Tu tarea:
Retoma el texto de lectura sobre Phineas y los hundimientos del Titanic y el Lusitania, y continúalo a partir de su última oración.

Texto de lectura:
----------------

De carácter serio y responsable, Phineas organizaba los trabajos y la convivencia entre sus compañeros, procurando que la obra progresase y que las cosas fuesen bien en todo momento. El 13 de septiembre, cuando él y otros compañeros perforaban una roca, se produjo una deflagración accidental. La barra de hierro con la que compactaban la pólvora introducida en una perforación salió disparada como una lanza alcanzando de lleno el rostro de Phineas. Le entró por su mejilla izquierda y le salió por la parte frontal de su cabeza destruyendo a su paso las neuronas de su corteza orbitofrontal, principal comunicación entre estructuras emocionales del cerebro, como la amígdala, y estructuras racionales, como la corteza prefrontal. La desconexión emoción-razón estaba pues servida. ¿Qué fue de Phineas?
Sus heridas sangraban y quedó conmocionado y confuso, pero no llegó a perder el conocimiento. Inmediatamente sus compañeros le atendieron y le llevaron al pueblo cercano donde el médico local poco más pudo hacer que limpiarle y vendarle esas heridas. Tendido en su cama, en los días que siguieron mostró algunas convulsiones y sollozos, gestos y expresiones verbales incoherentes. No murió. Poco a poco fue recuperándose, pero, sorprendentemente, su personalidad y su conducta quedaron profundamente alteradas para el resto de su vida. Cuando por fin pudo erguirse y salir nuevamente a la calle, su comportamiento era irreflexivo, nervioso e irresponsable. Gritaba y gesticulaba con frecuencia sin atender a razones. Exigía las cosas a gritos y expresaba con intensidad desmesurada cualquiera de sus emociones. Era grosero, maleducado y difícil de soportar. Su conducta irracional ya no conectaba con la de sus compañeros de trabajo y parecía sentirse mejor en compañía de los animales que de otras personas.
Tras advertirnos el autor de que esta disociación entre los dos cerebros se puede producir sin que medien lesiones orgánicas, sino, digamos, de forma funcional debido a circunstancias extremas, nos aporta la comparación entre los hundimientos de dos cruceros transatlánticos, muy conocido uno: el del Titanic, en 1912, y menos el otro, el del Lusitania, en 1915. Respecto al Titanic se nos explica que, pese a la desesperación y caos reinantes (murieron 1.517 personas), el salvamento se realizó con "cierta racionalidad y respeto a las normas sociales y a las autoridades del buque": primero se rescataron los niños, las mujeres, los ancianos y los enfermos y, por último, los jóvenes y los adultos sanos. Y lo más inimaginable hoy en día: ¡respetando la prelación de las clases sociales!

----------------

Datos proporcionados:
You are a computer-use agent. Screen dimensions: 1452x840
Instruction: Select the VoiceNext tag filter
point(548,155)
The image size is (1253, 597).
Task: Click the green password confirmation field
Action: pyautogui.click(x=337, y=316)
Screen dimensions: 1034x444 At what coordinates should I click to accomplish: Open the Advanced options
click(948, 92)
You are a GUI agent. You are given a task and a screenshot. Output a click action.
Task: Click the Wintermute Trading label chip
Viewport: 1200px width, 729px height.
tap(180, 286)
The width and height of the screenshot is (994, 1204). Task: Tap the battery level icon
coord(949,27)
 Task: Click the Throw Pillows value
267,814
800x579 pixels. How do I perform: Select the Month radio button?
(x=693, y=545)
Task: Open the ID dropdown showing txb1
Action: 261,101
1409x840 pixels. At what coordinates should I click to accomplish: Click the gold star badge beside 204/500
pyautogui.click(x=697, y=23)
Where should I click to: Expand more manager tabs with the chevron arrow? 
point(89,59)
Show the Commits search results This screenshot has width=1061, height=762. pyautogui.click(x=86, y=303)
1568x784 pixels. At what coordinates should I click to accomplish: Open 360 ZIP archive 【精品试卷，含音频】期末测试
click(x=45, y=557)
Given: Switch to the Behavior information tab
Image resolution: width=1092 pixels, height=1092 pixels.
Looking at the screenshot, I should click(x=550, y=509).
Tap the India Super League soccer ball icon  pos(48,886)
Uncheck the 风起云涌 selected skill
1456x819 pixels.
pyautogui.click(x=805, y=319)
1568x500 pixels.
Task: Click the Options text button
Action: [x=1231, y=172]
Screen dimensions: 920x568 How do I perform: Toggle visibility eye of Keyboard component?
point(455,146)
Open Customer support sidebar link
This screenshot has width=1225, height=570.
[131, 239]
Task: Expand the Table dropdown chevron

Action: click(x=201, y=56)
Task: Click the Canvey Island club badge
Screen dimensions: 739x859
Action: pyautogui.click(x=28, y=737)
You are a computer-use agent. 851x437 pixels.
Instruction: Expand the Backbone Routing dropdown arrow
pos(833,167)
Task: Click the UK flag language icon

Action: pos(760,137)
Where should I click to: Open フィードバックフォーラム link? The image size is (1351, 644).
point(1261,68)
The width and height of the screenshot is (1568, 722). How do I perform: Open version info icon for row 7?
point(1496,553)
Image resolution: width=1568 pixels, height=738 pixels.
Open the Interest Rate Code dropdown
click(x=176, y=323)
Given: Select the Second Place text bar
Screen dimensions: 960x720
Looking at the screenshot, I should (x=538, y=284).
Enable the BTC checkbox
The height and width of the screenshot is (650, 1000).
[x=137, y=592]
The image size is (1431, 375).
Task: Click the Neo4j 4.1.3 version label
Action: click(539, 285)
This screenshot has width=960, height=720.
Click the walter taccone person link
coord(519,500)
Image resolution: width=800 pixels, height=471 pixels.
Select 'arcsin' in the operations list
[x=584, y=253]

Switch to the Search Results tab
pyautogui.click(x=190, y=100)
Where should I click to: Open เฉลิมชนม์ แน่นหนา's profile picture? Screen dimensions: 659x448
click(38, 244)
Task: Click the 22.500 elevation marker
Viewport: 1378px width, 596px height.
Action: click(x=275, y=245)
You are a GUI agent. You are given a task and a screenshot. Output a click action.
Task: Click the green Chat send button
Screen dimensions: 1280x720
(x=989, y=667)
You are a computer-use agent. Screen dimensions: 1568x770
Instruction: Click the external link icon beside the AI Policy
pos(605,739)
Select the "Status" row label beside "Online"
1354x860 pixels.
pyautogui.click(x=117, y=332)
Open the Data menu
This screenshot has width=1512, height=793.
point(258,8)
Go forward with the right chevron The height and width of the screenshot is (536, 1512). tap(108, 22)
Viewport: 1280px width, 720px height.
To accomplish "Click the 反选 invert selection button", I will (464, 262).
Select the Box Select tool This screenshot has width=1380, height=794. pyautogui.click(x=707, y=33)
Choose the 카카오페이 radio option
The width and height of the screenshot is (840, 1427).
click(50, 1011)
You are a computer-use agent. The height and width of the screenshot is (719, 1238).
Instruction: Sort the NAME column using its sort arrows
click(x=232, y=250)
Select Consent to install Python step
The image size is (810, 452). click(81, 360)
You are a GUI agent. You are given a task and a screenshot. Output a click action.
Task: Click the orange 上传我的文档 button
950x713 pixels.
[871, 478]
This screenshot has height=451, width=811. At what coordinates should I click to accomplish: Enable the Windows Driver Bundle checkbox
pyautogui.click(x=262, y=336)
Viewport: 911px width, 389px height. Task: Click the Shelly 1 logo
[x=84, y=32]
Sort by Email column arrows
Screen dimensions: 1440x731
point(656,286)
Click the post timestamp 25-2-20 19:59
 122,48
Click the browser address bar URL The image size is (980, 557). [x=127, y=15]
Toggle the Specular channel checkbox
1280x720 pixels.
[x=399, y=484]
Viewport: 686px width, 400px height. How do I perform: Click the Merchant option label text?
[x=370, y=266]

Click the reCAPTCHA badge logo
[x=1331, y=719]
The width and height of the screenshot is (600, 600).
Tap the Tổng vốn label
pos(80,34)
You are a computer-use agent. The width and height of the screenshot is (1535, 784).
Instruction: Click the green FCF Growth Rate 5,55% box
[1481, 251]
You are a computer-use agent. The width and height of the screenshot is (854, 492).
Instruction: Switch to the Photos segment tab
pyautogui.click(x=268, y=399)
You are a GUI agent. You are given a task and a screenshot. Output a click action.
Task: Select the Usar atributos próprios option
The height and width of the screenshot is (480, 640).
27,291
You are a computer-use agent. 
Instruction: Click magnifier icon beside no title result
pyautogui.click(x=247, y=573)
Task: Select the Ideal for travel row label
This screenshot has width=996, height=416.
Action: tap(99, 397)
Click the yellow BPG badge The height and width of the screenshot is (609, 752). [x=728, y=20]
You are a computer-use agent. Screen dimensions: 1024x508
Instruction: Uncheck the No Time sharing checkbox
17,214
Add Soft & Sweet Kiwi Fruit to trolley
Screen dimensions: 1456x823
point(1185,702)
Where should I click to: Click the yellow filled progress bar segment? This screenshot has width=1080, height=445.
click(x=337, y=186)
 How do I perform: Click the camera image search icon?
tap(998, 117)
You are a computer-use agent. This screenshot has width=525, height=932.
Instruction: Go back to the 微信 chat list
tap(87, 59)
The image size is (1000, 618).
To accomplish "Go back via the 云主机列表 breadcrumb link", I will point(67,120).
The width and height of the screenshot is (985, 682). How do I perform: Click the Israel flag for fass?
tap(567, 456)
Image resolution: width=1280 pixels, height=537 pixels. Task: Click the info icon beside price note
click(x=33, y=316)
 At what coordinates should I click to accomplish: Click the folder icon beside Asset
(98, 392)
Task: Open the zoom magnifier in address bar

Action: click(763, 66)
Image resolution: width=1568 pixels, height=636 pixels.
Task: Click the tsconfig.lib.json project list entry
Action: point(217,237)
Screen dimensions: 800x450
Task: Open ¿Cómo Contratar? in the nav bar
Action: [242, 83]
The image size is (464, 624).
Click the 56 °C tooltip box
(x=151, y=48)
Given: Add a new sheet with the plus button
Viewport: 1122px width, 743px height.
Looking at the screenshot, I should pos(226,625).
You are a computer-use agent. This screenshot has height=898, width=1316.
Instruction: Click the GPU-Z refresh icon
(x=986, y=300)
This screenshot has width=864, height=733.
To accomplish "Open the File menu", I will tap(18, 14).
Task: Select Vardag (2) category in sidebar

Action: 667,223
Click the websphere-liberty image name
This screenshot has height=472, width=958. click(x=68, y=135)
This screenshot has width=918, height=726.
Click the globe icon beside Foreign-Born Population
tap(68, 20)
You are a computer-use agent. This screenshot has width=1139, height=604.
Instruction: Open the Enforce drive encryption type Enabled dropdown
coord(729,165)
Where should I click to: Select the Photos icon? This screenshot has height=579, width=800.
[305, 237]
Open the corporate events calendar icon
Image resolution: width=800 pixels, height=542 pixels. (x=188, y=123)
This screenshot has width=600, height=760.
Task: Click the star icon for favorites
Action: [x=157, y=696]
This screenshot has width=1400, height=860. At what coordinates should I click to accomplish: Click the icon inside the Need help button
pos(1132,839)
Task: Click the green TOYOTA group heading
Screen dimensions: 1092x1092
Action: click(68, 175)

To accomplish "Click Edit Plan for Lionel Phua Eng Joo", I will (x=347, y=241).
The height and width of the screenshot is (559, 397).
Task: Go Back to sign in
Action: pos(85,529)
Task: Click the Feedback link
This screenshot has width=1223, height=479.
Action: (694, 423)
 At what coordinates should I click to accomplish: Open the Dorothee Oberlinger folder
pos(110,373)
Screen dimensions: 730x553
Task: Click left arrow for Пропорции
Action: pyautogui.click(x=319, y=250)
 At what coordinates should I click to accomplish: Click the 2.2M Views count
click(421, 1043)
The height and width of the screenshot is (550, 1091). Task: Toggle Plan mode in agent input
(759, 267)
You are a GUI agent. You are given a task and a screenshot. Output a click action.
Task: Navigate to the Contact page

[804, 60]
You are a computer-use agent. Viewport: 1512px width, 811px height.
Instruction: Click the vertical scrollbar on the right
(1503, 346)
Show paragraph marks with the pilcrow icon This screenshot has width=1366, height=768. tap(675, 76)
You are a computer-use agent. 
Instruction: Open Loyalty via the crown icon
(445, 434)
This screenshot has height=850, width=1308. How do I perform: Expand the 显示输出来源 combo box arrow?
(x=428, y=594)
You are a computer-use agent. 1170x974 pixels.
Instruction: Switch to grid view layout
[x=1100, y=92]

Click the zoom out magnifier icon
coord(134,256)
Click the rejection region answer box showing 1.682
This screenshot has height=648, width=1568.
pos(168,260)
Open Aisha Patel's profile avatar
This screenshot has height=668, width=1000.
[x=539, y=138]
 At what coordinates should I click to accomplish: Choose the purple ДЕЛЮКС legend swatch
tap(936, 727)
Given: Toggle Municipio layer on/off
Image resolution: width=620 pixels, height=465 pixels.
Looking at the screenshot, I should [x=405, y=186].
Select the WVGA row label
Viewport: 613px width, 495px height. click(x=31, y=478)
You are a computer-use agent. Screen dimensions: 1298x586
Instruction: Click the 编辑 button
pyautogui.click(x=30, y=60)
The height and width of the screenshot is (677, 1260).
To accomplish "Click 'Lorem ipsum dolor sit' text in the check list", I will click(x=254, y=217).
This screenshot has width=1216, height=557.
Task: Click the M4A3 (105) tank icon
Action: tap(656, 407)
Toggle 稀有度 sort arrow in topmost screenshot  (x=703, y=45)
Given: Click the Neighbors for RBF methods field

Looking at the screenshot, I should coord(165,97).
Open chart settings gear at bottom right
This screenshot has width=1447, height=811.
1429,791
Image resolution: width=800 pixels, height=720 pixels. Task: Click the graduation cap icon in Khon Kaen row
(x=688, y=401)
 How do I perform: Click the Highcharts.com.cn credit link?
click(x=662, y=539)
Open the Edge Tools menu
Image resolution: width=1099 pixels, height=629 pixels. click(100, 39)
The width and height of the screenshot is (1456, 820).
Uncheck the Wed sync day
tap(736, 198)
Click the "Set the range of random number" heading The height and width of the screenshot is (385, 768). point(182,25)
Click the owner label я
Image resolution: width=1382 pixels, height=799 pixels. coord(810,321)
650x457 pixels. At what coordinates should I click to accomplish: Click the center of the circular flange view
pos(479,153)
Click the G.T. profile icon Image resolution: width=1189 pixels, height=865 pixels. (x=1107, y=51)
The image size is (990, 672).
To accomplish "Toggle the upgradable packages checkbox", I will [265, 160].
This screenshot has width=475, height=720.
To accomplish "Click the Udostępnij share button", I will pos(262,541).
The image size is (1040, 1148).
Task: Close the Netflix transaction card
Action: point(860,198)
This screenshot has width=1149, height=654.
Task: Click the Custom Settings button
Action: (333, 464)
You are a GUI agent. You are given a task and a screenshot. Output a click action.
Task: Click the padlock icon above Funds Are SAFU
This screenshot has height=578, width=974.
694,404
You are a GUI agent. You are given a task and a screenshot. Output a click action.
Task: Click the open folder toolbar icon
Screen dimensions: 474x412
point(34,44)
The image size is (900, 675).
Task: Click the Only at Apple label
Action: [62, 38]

----------------

Resultado del ejercicio:
El Lusitania, en plena Gran Guerra, fue torpedeado por un submarino alemán y, entre sus 1.198 víctimas, estaba el músico español Enrique Granados. Pero en este caso, el "sálvese quien pueda" fue la norma y solo salvaron su vida los más fuertes o afortunados. ¿Por qué ocurrieron las cosas de forma tan diferente en dos naufragios de buques muy parecidos técnicamente y con un porcentaje de supervivientes y muertos semejante?
Morgado cita los resultados de una investigación (de la que, sin embargo, no da la fuente) de científicos suizos y australianos que demuestra que el factor diferencial no fue ni la guerra ni el nivel cultural de los viajeros, sino el tiempo que duró el hundimiento:: 2 horas y 45 minutos en el caso del Titanic y solo 18 minutos en el naufragio del Lusitania. La premura con que sucedió todo hizo que entre los pasajeros de este transatlántico, la razón (en esta ocasión, el sentido común, la ayuda mutua, el respeto de las normas sociales) no tuviera tiempo para tomar el control sobre las emociones (el miedo, el instinto de supervivencia), lo que sí ocurrió en luego, el demorado irse a pique del Titanic.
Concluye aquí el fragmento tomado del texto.